__WORK TO COMPLETE__:
Starting at the first line of the data below, retype every line up to and including the one containing "Given: Click the plus".

:: EXERCISE DATA

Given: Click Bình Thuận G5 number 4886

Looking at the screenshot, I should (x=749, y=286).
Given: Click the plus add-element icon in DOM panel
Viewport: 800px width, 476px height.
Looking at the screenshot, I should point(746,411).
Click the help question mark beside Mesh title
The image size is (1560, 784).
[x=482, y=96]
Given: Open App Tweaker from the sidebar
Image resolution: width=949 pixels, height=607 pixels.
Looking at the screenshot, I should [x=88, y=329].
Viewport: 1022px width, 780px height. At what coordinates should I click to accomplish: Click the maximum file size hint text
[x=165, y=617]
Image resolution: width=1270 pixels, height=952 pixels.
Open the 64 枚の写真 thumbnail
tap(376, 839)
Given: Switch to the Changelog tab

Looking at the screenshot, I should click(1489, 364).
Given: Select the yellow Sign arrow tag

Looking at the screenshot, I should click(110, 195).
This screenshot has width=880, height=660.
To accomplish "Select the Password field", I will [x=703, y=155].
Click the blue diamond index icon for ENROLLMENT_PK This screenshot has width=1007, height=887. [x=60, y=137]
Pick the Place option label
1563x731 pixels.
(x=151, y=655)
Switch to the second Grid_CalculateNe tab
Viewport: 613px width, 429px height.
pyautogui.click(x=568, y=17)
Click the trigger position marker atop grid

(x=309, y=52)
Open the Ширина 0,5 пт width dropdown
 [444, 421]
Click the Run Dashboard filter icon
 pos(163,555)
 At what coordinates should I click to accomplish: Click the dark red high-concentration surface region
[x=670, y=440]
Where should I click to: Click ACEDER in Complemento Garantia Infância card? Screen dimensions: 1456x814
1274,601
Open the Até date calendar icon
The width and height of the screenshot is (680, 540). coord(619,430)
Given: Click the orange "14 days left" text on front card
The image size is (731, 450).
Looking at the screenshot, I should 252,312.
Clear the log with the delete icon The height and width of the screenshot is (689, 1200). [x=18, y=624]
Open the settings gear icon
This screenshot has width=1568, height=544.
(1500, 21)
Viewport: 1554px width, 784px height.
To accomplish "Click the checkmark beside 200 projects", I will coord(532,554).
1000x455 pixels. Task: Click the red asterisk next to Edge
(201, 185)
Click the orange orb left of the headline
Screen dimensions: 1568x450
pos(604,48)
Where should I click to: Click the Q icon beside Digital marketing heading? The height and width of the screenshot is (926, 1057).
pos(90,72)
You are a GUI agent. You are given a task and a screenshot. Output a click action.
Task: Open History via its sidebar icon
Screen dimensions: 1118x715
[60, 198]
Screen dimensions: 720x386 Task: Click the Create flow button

::::

__OUTPUT OF THE TASK__:
Given: Click Bình Thuận G5 number 4886

Looking at the screenshot, I should (x=749, y=286).
Given: Click the plus add-element icon in DOM panel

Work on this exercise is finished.